===== Text excerpt =====
Unless you’ve been living under a rock for years, you’ve likely heard the term Mayday, especially in critical situations involving ships and aircraft. Have you ever wondered what the story is behind this unusual word? I mean, it’s not even a proper English word, right?
Why do sailors/pilots use this word when their ship is about to sink or when their aircraft has experienced a critical technical snag that could bring them down? What’s wrong with using English words like ‘help’ or ‘danger’ instead? Does it have anything to do with a day in the month of May, or is it just another term in aviation/maritime jargon without a definite meaning that just stuck?
Short answer: The term Mayday is derived from a French term ‘m’aidez‘, which basically means ‘help me’.
What is ‘Mayday’?
Mayday is a special word used as a distress signal in radio communication by mariners and aviators all over the world. If a ship/aircraft faces immediate danger that could be life-threatening to the crew and passengers, the radio operators onboard will broadcast a Mayday signal to request help.
Although it’s typically known to be used by the crew of ships and aircraft, there are some countries whose local government organizations, such as police, fire safety department, and transportation authorities also use Mayday as a distress signal to express an imminent threat to life.
What’s the story behind the word ‘Mayday’?
The word ‘Mayday’ might, quite understandably, lead one to believe that it has something to do with a particular day in the month of May, but let me assure you that it’s not even distantly related to springtime.
The word Mayday is actually an anglicization, or in simple words, the English approximation of a French phrase “m’aidez” or “m’aider”, which literally means ‘help me’. It’s said to have originated with a senior radio officer at Croydon Airport in London named Frederick Stanley Mockford in 1923. He was asked to come up with a word that could be used in distress signals that could easily be understood by all pilots and support staff at airports. Since much of the air traffic at that point was between Croydon and Le Bourget Airport in Paris, he proposed the word “m’aider”, which is actually a shortened version of “venez m’aider”.
===== Extracted records =====
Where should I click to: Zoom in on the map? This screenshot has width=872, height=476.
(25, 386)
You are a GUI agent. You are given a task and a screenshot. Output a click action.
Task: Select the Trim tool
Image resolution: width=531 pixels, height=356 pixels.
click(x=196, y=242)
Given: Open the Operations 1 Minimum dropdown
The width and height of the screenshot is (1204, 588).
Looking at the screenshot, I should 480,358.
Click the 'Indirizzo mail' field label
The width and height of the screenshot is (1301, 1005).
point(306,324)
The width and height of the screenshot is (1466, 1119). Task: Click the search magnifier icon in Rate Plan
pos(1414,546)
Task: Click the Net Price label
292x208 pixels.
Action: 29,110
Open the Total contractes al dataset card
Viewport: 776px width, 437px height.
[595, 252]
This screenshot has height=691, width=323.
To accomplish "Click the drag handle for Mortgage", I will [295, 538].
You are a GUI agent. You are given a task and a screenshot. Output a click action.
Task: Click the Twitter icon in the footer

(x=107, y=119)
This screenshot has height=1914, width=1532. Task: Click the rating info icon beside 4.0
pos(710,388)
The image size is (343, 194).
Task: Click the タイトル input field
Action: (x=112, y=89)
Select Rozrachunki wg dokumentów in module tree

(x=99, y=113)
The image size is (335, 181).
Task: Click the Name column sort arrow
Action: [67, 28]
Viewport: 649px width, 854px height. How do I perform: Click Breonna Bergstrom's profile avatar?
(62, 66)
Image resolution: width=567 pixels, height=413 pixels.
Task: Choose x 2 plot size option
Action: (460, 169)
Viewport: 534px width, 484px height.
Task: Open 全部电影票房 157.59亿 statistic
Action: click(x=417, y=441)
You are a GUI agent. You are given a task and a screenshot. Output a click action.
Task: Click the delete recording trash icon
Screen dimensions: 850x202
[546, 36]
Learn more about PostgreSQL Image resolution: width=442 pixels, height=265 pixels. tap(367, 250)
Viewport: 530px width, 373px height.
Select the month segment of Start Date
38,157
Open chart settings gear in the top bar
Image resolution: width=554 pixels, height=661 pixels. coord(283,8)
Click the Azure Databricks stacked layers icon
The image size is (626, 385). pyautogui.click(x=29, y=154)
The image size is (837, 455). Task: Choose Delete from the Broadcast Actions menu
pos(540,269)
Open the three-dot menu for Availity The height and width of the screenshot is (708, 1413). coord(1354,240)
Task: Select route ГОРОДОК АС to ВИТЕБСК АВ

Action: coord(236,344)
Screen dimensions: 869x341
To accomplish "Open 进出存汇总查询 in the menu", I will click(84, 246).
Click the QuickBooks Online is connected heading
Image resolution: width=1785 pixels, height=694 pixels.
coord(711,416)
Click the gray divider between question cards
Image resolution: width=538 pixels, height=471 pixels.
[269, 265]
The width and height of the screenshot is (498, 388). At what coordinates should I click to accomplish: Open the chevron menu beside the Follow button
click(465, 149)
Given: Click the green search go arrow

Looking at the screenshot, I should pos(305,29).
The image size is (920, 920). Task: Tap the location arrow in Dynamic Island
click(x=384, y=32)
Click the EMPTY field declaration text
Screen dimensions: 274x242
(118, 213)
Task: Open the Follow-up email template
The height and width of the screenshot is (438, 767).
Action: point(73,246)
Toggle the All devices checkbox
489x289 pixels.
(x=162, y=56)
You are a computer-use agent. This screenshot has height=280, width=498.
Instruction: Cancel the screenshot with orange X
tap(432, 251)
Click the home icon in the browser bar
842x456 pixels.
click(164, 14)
=====
- Exercise requirements:
(a) Please retype the part of the records that opens with the line containing "Viewport: 530px width, 373px height." and closes with the line containing "Action: coord(236,344)".
(b) Continue the text on the origin of the word Mayday, starting right after its final sentence.

- Results of the exercise:
(a)
Viewport: 530px width, 373px height.
Select the month segment of Start Date
38,157
Open chart settings gear in the top bar
Image resolution: width=554 pixels, height=661 pixels. coord(283,8)
Click the Azure Databricks stacked layers icon
The image size is (626, 385). pyautogui.click(x=29, y=154)
The image size is (837, 455). Task: Choose Delete from the Broadcast Actions menu
pos(540,269)
Open the three-dot menu for Availity The height and width of the screenshot is (708, 1413). coord(1354,240)
Task: Select route ГОРОДОК АС to ВИТЕБСК АВ

Action: coord(236,344)

(b)
The term was well-received by users and was consequently adopted as the standard voice call in place of SOS (an international Morse code distress signal that was previously in use) by the International Radiotelegraph Convention of Washington in 1927. Today, the term ‘Mayday’ has become synonymous with imminent peril or a life-threatening situation.
How is a Mayday call transmitted over radio?
Have you ever noticed in movies/TV shows depicting a ‘Mayday situation’ in a ship or plane that they never just say “Mayday, our ship has developed a major leak” or “Mayday, both our main engines have failed”? This is because there’s a particular, predefined way in which a Mayday signal needs to be transmitted.
The word ‘Mayday’ must be said loud and clear three times in a row, followed by the call sign and type of ship/aircraft, location details, type of emergency and its severity, the number of persons onboard and any other vital piece of information that the transmitter considers to be important enough to be relayed. For more clarification, here is a distress message format released by the US Coast Guard.
Note that it’s necessary to repeat the word Mayday three times in a row so that it cannot be confused with a similar-sounding phrase by the receiver. Also, it helps any potential receivers to confidently know that it’s an actual Mayday call and not a message about a Mayday call. If a ship cannot send a Mayday signal due to problems with its radio system, a Mayday relay can also be transmitted by another ship on its behalf.
Here’s a real-life example of a mayday call made by MV Summit Venture when it collided with the Sunshine Skyway Bridge in 1980, resulting in its collapse.
A very important thing to remember about making a Mayday call is that it could land you in prison and burn a large hole in your pockets if it’s not a legitimate emergency!
Yes, that’s right. Making a false Mayday call is a federal crime in the US and could result in you being incarcerated for 6 six years and/or having to pay a fine of up to $250,000, as well as restitution to the Coast Guard. In other words, don’t radio a Mayday signal just because a tap in the kitchenette onboard your boat stopped working; doing that might land you in some real trouble!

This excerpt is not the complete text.